Interfilm’s RAGEAHOLIC
Wraps Photography in Japan
Picture marks feature directorial debut of acclaimed
artist and scripter Yoshiki Takahashi
Principal photography wrapped today on Interfilm’s RAGEAHOLIC, from writer/director Yoshiki Takahashi. The picture marks the feature directorial debut of prolific Tokyo-based artist Takahashi, who is widely-known for scripting Sion Sono’s celebrated 2010 blockbuster COLD FISH.
RAGEAHOLIC, which is based on a story by Yuki Kobayashi (DEATH ROW FAMILY), stars Yohta Kawase (SHIN GODZILLA, BEING NATURAL), model Aya Saiki, Ryuju Kobayashi (AUGUST IN TOKYO), and Manzô Shinra (ICHI THE KILLER). It is produced by Kazuto Morita, Yukihisa Higami, Kazunori Shibasaki, and Takehiko Ito.
RAGEAHOLIC follows Yakuza-busting police officer Fukama (Kawase), who, after allowing his overly-violent nature to get the better of him, botches an arrest and leaves several bodies in his wake. Disgraced and sent to America for psychotherapy, he returns to Japan years later to discover that the town he once cleaned up is now so clean that it has literally become sanitized – with death as punishment for those who do not conform. And as he realizes how dangerous this ‘sanitation’ truly is, the rage inside him returns with a bloody vengeance.
Says writer/director Takahashi, “The idea behind the film came from the increasing exclusionism and thirst for a ‘sanitized society’ in Japan. Being a social outcast in Japan means you’re targeted to be alienated and excluded. The social unrest in my home country is becoming alarmingly high, and citizens are getting more and more protective. The ‘safe society’ they now demand looks, to me, like an Orwellian dystopia, and inspired me to make a caricatured film about it.”

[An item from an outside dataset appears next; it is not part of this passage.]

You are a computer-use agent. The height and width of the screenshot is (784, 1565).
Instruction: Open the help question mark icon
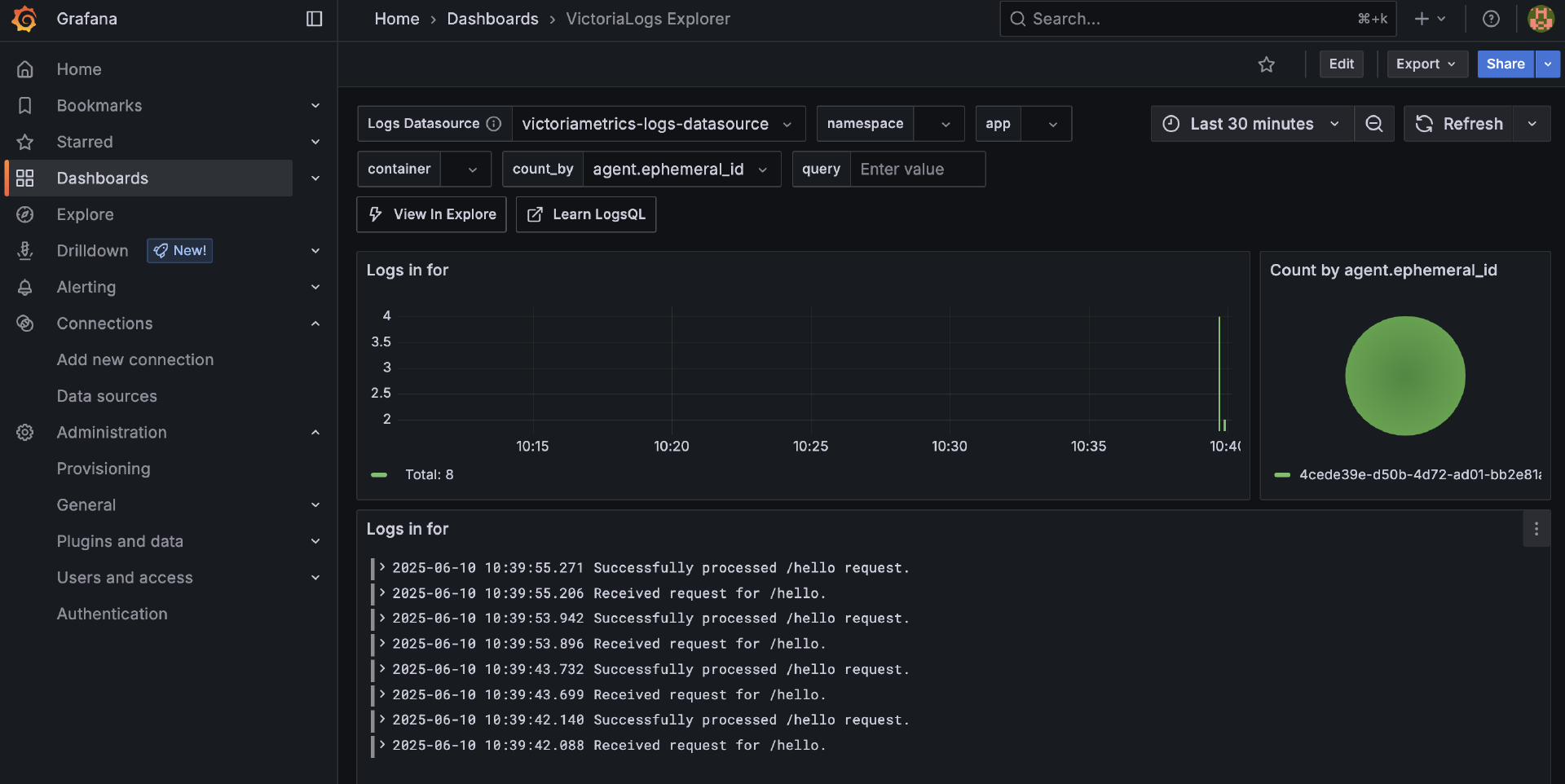[1491, 19]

Principal photography on RAGEAHOLIC began on February 13th in the Tokyo suburbs of Saitama Prefecture, where a sequence involving a tense hostage situation was shot. The following day, the production moved north to Gunma Prefecture, where the remainder of the picture was lensed. It eyes a late 2020 festival and theatrical bow.